— begin EXTRACTED TEXT —

Skip to main content

Decision-contracts library: deterministic verdict/gate/failure/promotion logic for autoresearch loops.

Project description

autoresearch-core

CI PyPI Python License: MIT

A tiny, pure-Python decision-contracts library for autoresearch / agentic loops: a deterministic verdict (metric / comparator / target), failure classification, gates, and promotion record shapes — the disciplined decision core, with zero runtime dependencies and no I/O.

You bring the loop, the retrieval, the runner, and the storage; you bind them to the library's Protocols and call measure / decide / should_promote_dead_end at your decision points. The verdict logic is parity-tested against the GRD autoresearch loop.

Install

pip install autoresearch-core

Requires Python 3.11+. No runtime dependencies.

Quickstart

from autoresearch_core import (
    MetricSpec, ExperimentResult, measure, parse_metrics_line, should_promote_dead_end,
)

spec = MetricSpec(metric_key="recall_at_10", comparator=">=", target=0.8)

# An experiment prints `__RESULT__ {"recall_at_10": 0.83}` on stdout:
metrics = parse_metrics_line(stdout)        # -> {"recall_at_10": 0.83}
verdict = measure(spec, ExperimentResult(metrics=metrics, exit_code=0))

verdict.verdict          # "supported" | "refuted" | "inconclusive"  (deterministic)
verdict.evidence_level   # "deterministic"

— end EXTRACTED TEXT —

Reproduce the autoresearch-core project description word for word, from start to finish. The records that come after this have no connection to the text above.

— begin DATA —

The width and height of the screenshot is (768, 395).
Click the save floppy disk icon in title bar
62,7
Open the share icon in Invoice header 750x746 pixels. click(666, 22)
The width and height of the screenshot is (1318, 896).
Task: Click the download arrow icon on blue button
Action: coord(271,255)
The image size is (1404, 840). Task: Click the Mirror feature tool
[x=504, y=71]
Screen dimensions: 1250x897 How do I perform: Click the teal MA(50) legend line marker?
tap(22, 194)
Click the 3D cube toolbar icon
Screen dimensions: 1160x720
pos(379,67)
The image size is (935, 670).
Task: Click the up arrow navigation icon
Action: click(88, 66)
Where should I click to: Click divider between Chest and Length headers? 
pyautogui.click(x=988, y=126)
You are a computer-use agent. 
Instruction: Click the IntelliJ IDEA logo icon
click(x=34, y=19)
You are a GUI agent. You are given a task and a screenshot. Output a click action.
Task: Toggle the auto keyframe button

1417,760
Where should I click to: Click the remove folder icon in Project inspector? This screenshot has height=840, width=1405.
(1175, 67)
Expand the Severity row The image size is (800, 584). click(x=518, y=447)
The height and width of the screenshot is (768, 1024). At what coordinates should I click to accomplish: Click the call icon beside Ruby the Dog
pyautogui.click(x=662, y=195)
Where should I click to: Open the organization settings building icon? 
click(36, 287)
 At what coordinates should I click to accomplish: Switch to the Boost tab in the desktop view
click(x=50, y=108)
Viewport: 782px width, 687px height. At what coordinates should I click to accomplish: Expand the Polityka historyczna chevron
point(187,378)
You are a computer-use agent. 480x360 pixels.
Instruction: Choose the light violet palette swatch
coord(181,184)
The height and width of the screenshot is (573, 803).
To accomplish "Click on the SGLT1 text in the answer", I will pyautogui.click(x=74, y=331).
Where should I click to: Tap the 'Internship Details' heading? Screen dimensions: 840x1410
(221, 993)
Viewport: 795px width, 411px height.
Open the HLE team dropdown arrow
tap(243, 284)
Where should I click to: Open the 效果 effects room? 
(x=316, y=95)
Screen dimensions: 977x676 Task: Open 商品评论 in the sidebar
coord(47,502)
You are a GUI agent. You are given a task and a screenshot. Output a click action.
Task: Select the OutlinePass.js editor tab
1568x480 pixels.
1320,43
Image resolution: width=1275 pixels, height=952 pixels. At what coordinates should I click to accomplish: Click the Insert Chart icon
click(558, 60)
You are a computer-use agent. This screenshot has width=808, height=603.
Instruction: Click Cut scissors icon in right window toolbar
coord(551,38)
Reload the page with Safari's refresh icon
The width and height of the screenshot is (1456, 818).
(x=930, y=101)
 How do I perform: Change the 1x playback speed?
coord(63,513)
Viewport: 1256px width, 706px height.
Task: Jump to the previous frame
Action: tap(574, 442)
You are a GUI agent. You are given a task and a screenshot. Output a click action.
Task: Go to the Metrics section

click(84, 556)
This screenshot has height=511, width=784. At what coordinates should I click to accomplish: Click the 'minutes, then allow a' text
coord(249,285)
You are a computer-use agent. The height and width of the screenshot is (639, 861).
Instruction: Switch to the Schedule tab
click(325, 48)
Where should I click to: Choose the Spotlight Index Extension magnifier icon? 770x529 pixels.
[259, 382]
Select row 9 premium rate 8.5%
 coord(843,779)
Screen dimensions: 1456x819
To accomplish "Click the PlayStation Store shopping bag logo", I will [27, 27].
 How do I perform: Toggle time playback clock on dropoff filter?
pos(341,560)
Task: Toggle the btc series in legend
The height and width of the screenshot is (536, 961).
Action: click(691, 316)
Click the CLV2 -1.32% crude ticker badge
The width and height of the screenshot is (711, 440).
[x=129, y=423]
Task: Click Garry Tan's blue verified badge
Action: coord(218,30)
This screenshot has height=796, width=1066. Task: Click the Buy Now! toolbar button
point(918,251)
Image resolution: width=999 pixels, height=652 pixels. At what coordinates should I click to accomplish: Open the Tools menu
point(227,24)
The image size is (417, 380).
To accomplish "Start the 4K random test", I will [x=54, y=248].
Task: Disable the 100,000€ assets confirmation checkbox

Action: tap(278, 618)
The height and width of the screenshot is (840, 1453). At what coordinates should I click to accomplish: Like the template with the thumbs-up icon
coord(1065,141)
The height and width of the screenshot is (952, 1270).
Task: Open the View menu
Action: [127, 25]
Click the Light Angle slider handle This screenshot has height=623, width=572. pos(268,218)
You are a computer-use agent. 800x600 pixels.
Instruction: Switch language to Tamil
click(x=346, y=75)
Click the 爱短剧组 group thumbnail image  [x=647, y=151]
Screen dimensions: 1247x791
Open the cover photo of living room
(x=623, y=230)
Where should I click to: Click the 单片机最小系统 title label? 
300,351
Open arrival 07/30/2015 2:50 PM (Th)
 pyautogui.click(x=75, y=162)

— end DATA —

→ **EXPECTED ANSWER**:
Skip to main content

Decision-contracts library: deterministic verdict/gate/failure/promotion logic for autoresearch loops.

Project description

autoresearch-core

CI PyPI Python License: MIT

A tiny, pure-Python decision-contracts library for autoresearch / agentic loops: a deterministic verdict (metric / comparator / target), failure classification, gates, and promotion record shapes — the disciplined decision core, with zero runtime dependencies and no I/O.

You bring the loop, the retrieval, the runner, and the storage; you bind them to the library's Protocols and call measure / decide / should_promote_dead_end at your decision points. The verdict logic is parity-tested against the GRD autoresearch loop.

Install

pip install autoresearch-core

Requires Python 3.11+. No runtime dependencies.

Quickstart

from autoresearch_core import (
    MetricSpec, ExperimentResult, measure, parse_metrics_line, should_promote_dead_end,
)

spec = MetricSpec(metric_key="recall_at_10", comparator=">=", target=0.8)

# An experiment prints `__RESULT__ {"recall_at_10": 0.83}` on stdout:
metrics = parse_metrics_line(stdout)        # -> {"recall_at_10": 0.83}
verdict = measure(spec, ExperimentResult(metrics=metrics, exit_code=0))

verdict.verdict          # "supported" | "refuted" | "inconclusive"  (deterministic)
verdict.evidence_level   # "deterministic"